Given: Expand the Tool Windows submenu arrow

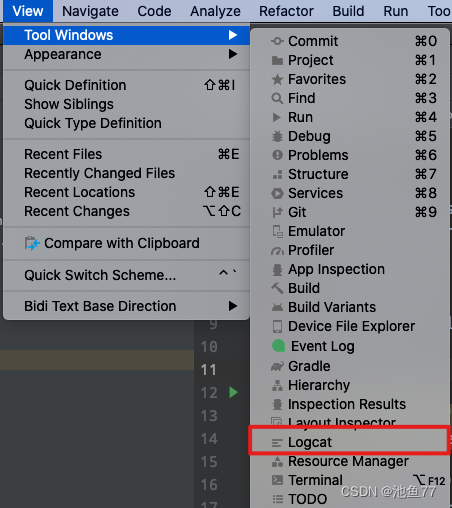Looking at the screenshot, I should 233,35.
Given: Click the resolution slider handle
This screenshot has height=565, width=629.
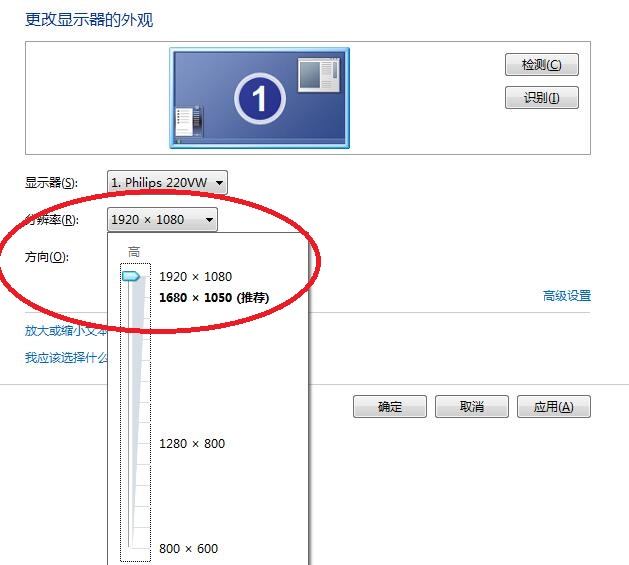Looking at the screenshot, I should click(x=131, y=276).
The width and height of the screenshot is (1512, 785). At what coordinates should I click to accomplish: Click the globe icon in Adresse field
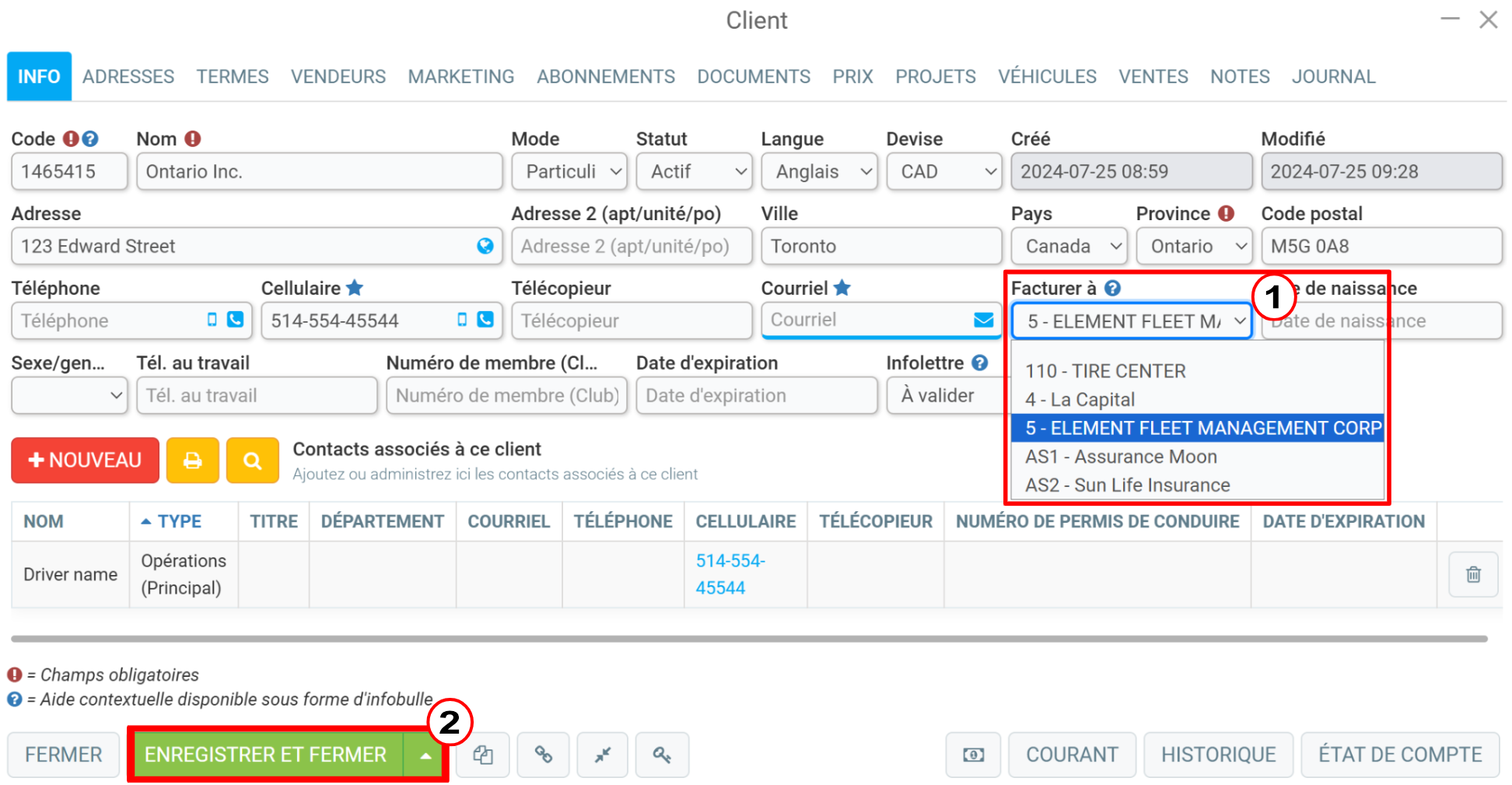(x=485, y=246)
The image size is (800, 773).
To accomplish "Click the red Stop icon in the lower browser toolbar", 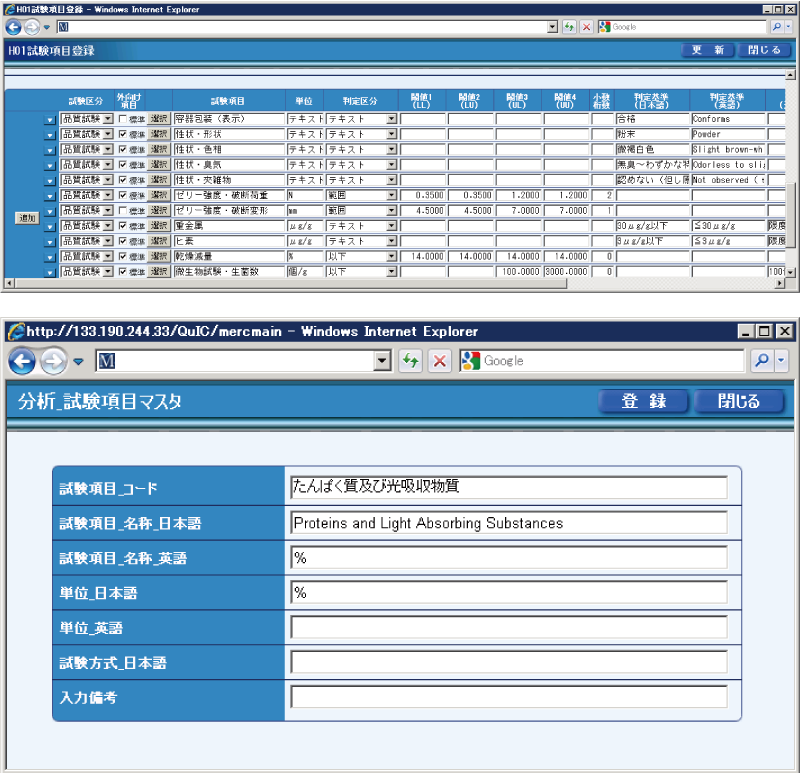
=-=-=-=-=
Exercise
Please repeat the records above exactly, leaving every picture out.

Result of this task
Given: Expand the Tool Windows submenu arrow

Looking at the screenshot, I should 233,35.
Given: Click the resolution slider handle
This screenshot has height=565, width=629.
Looking at the screenshot, I should click(x=131, y=276).
The width and height of the screenshot is (1512, 785). At what coordinates should I click to accomplish: Click the globe icon in Adresse field
(x=485, y=246)
The image size is (800, 773).
To accomplish "Click the red Stop icon in the lower browser toolbar", 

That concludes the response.